Short problem 1:
In the EPC core module description, which clock does the Sync Control module run on when C_PRH_CLK_SUPPORT is set to 0?
Short problem 2:
Pick up the EPC core module description after its last sentence and write the next part.

Supplied passage:

A detailed description of the above modules is provided below.
IPIC IF Decode Module
The IPIC IF Decode module implements the interface to the PLB. It also configures the EPC CORE and
interfaces to the Async Control module and Sync Control module by driving the necessary control
signals based on user parameter settings.
Sync Control and Async Control Modules
In Figure 2 the Sync Control and Async Control Modules depict the synchronous and asynchronous
paths of the EPC CORE. This ensures that the read and write accesses to the external device(s) adheres
to the specific timing parameters defined for the external device(s). Implementation of the Sync Control
and Async Control modules is dependent on the parameter C_PRHx_SYNC. If synchronous and
asynchronous external peripheral devices exist simultaneously then both the Sync Control and Async
Control modules will be implemented.
The Sync Control Module operates either on the PLB clock (SPLB_Clk) or on the external peripheral
clock (PRH_Clk) depending on the generic C_PRH_CLK_SUPPORT. If C_PRH_CLK_SUPPORT = 1,
then the Sync Control module operates on external device peripheral clock (PRH_Clk) that is different
from the PLB clock. If more than one device is synchronous, then the frequency for the PRH_Clk should
be chosen as the minimum of the operating frequencies of those devices. The IPIC control signals that
are inputs to the Sync Control module are synchronized to the PRH_Clk in the IPIC IF Decode module
to indicate the start of a transaction. Similarly, the control signals from the Sync Control module to the
IPIC interface such as data acknowledge are synchronized to the PLB clock in the IPIC IF Decode
module. If C_PRH_CLK_SUPPORT = 0, the Sync Control module operates on the PLB clock and the
IPIC Decode module interface does not perform synchronization of control signals.

Material:
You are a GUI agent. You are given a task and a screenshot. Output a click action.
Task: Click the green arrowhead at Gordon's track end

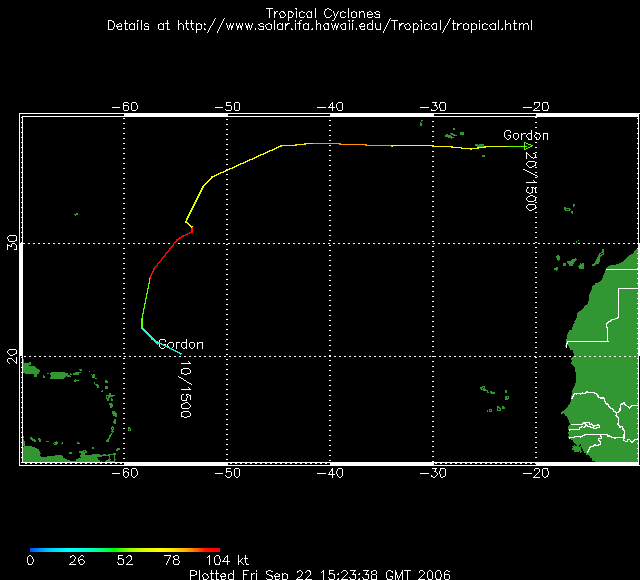point(528,147)
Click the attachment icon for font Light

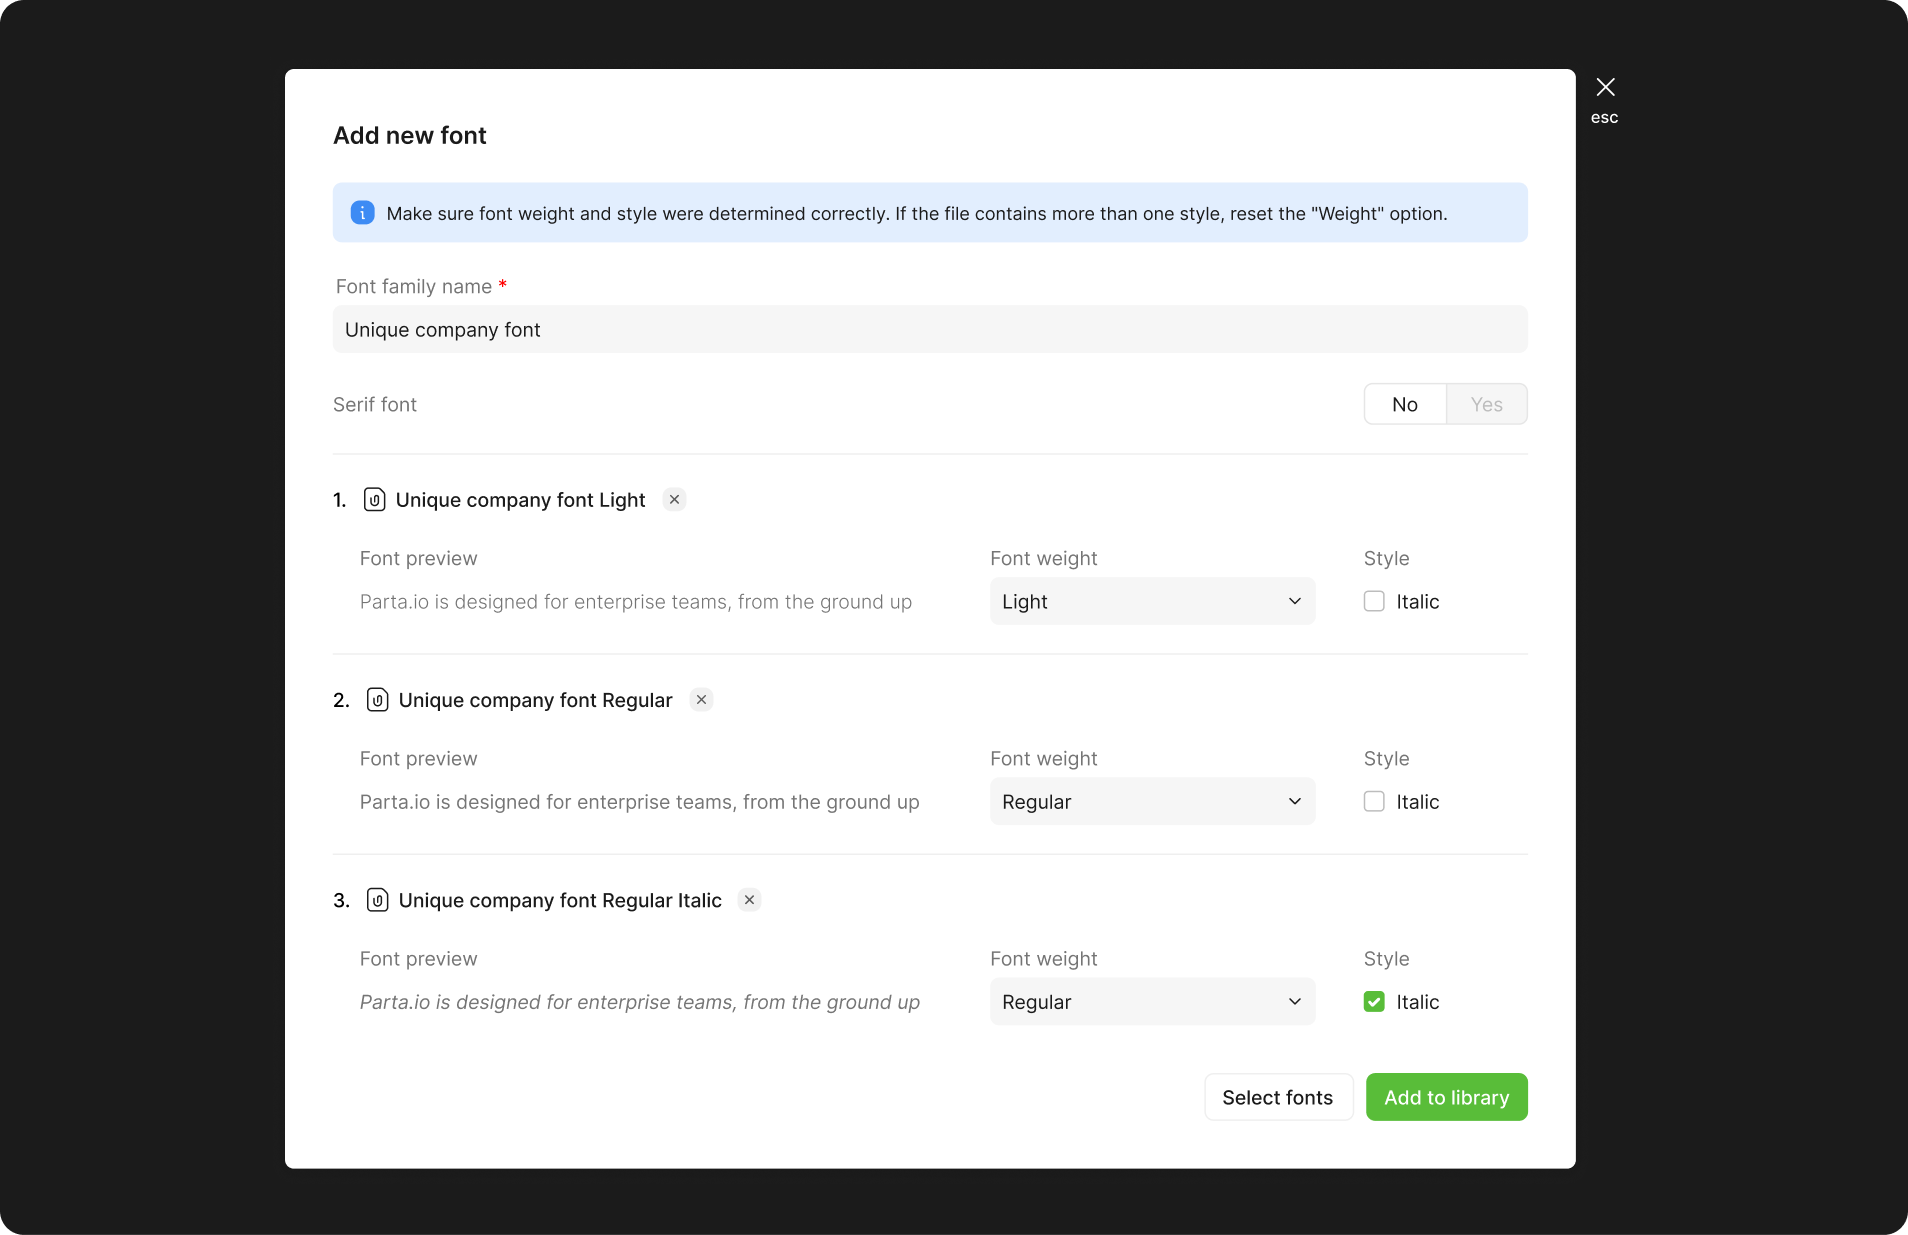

Expected answer 1:
It runs on the PLB clock (SPLB_Clk).

Expected answer 2:
The Async Control Module operates on the PLB clock only. This module generates the control signals
to the initiate read and write access cycles to the external peripheral device based on the asynchronous
timing parameters set by the user.
Data Steer and Address Generation Modules
The data bus of the external device must be less than or equal to the PLB data width and may be 8-bit,
16-bit or 32-bit. When the width of the external peripheral data bus is less than that of PLB and if
C_PRHx_DWIDTH_MATCH = 1 for a particular device, then the Data Steer Module will generate
multiple read or write cycles to the external device to match a single access on the PLB.
In order to map a single 32-bit PLB access to multiple 8-bit or 16-bit accesses, the lower bits of the
address bus are internally generated within the Address Generation Module to provide the correct
address to the external peripheral device. The address bus increments as each transaction completes.
For example, if the external device is 8-bit wide, then four read or write cycles to the device will be
performed in order to match a single 32-bit read or write transaction of PLB. For a write cycle, the first
byte of the PLB data bus (PLB_wrDBus[0 : 7]) is presented on the peripheral data bus (PRH_Data[0 : 7]).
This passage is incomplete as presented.